Regulation of Age-Related Lipid Metabolism in Ovarian Cancer

Although a lot of effort has been dedicated to ovarian cancer (OC) research, the mortality rate is still among the highest in female gynecologic malignancies. The effects of the aged tumor microenvironment are still being undermined despite age being the highest risk factor in ovarian cancer development and progression. In this study, we have conducted RNA sequencing and lipidomics analysis of gonadal adipose tissues from young and aged rat xenografts before and after ovarian cancer formation. We have found significantly higher tumor formation rates and volumes in aged OC xenograft rat models compared to their young counterparts (p<0.05), suggesting the aged adipose microenvironment (AME) is more susceptible to OC outgrowth. We have revealed significant shifts in the gene expression enrichment from groups of young vs. aged rats before tumor formation, groups of young vs. aged rats when the tumor formed, and groups of aged rats before and after tumor formation. We also observed shifts in the lipid components of the gonadal adipose tissues between young and aged rat xenografts when tumors were generated.

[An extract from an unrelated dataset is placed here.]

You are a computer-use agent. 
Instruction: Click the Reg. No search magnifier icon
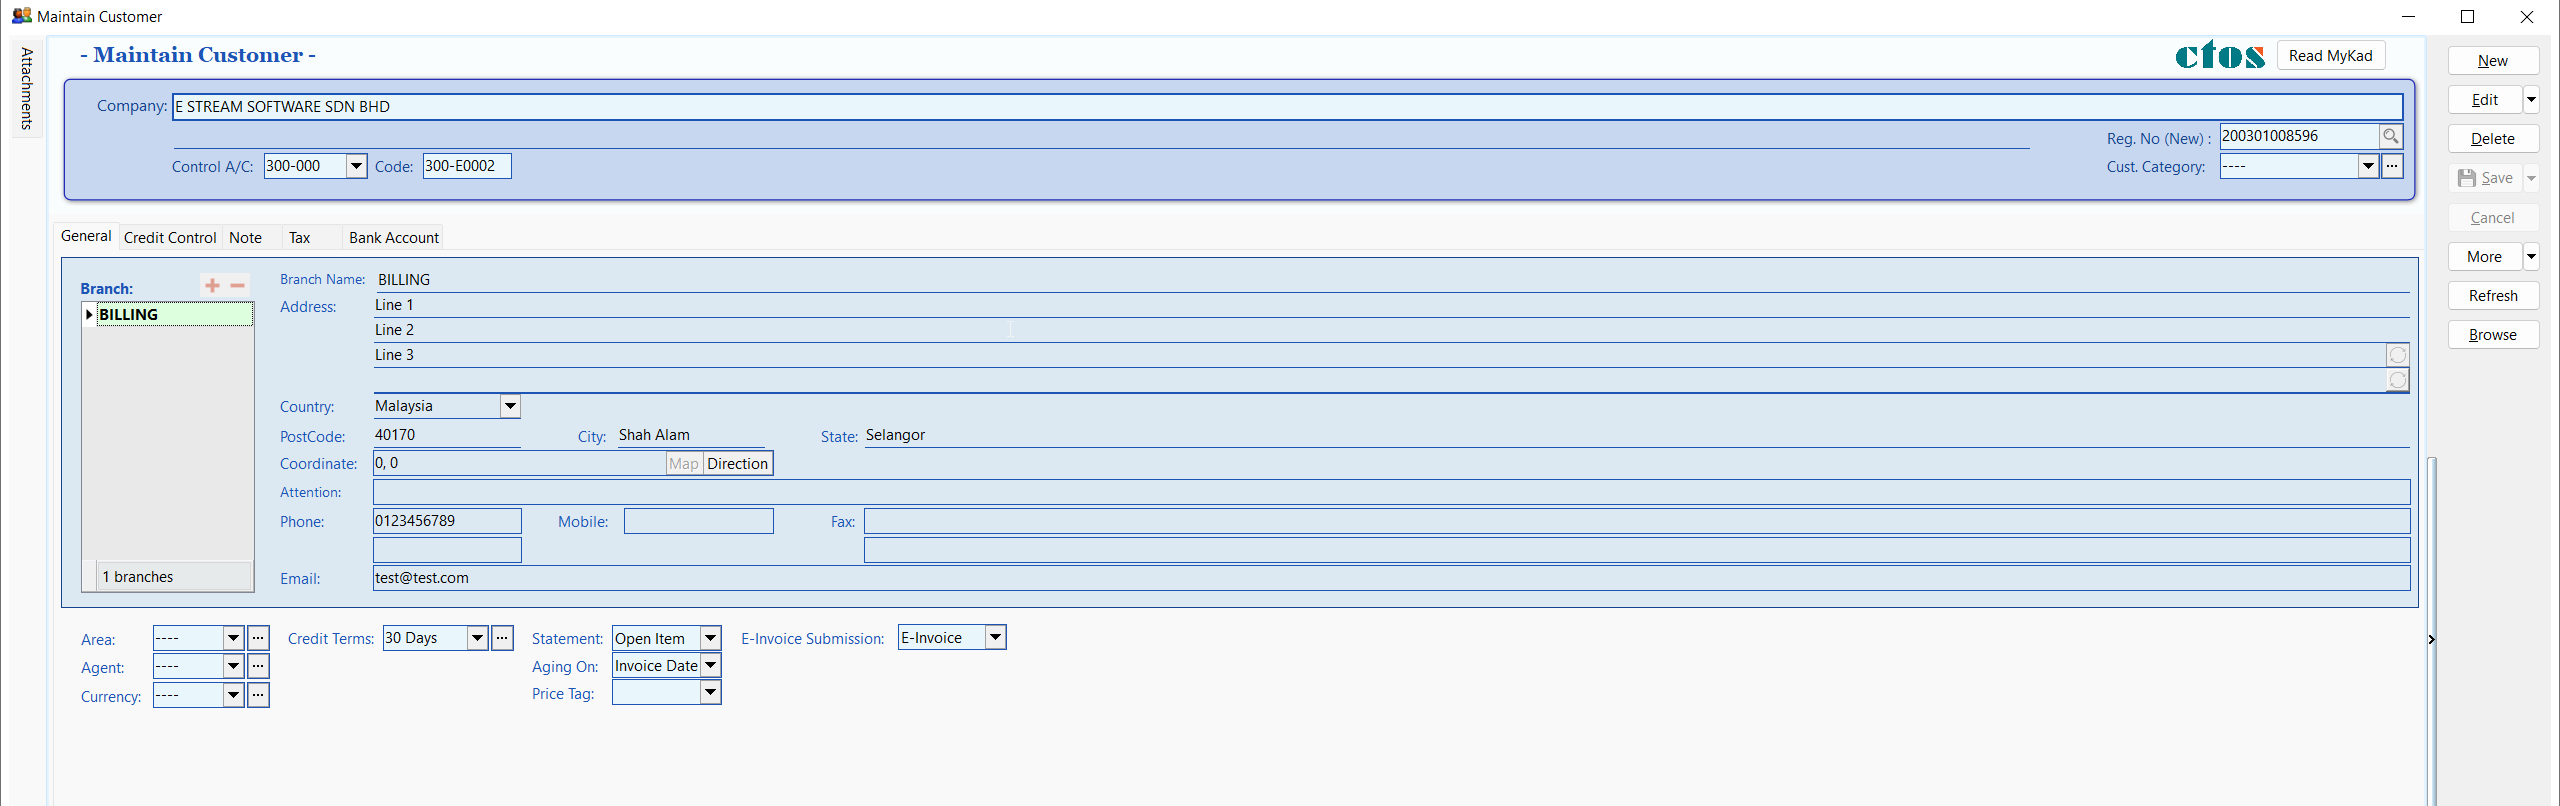click(x=2390, y=136)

Additionally, we found that the aged AME was associated with age-related changes in the immune cell composition, especially inflammation-related cells. The top hits showing the most differences between aged and young adipose tissues were eight genes including S100a8, S100a9, Il1rl1, Lcn2, C3, Hba-a1, Fcna, and Pnpla3, 22 lipids including multiple isoforms of free fatty acids (FFA) and triglyceride (TG), as well as four immune cells including neutrophil, myeloid dendritic cell, T cell CD4+ (non-regulatory), and mast cell activation. The functional correlation among S100a8, S100a9, neutrophil, and FFA (18:3) was also determined. Furthermore, FFA (18:3), which was shown to be downregulated in aged xenograft rats, was capable of inhibiting OC cell proliferation. In conclusion, our study suggested that aging promoted OC proliferation through changes in genes/pathways, lipid metabolism, and immune cells. Targeting the aging adipose microenvironment, particularly lipid metabolism reprogramming, holds promise as a therapeutic strategy for OC, which warrants further investigation.